Andy C wrote an interesting post on Google vs Yahoo. It prompted me to take a look at my own statistics, something I usually try to avoid. Based on last month, here are the standout points:
- 80% of my site traffic comes from search engine referrals.
- Of those search engine referrals, 80% are from Google.
- Only 0.6% of referrals come from Yahoo!
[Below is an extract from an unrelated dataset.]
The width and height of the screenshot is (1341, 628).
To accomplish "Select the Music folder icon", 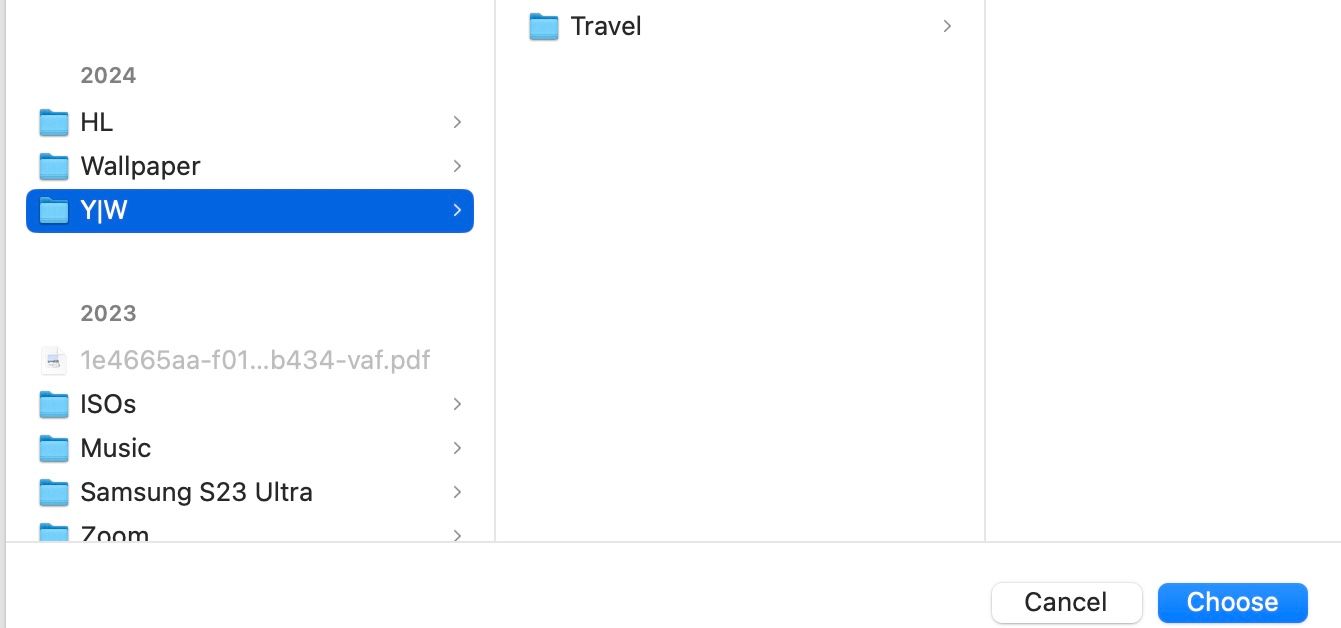I will (x=52, y=448).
- The traffic is fairly evenly split between Europe, Asia and the Americas
Interesting…
Cheers
Tim…
The same thing is true of my website (ArdentPerf). In fact I never submitted it to any search engines – yet somehow google found it almost right away and started indexing. And it keeps surprising me how high google ranks many blog posts in general – not just mine – compared to other engines. If I were to guess I’d say it’s related to (1) using good blog engines like WordPress which are standards-compliant and structure the document pages well (e.g. separating all layout into stylesheets) and (2) being linked from other sites with solid technical content. I feel like there’s still a decent gap between google’s search algorithms and anyone else’s… and when I’m looking for Oracle-related technical content I still seem to consistently get better results from google.
And then there’s the random fact that someone added one of my pages to stumbleupon… and I still get a rather large number of hits each month from there… weird. 🙂
Yes. The only ‘SEO’ optimization I applied to stock WordPress was the ‘OptimalTitle’ plug-in which simply transposes the blog name and article title (which now comes first).
As for StumbleUpon, I got massive traffic spike last November from a Stumble. I was genuinely surprised at how many people use it.
If Google is 80% and Yahoo! just 0.6%, which other well known search engines send you the remaining 20% ?
None of the other search engines even register. The other traffic is made up of a few forums, that my stats considers search engines and unknown sources.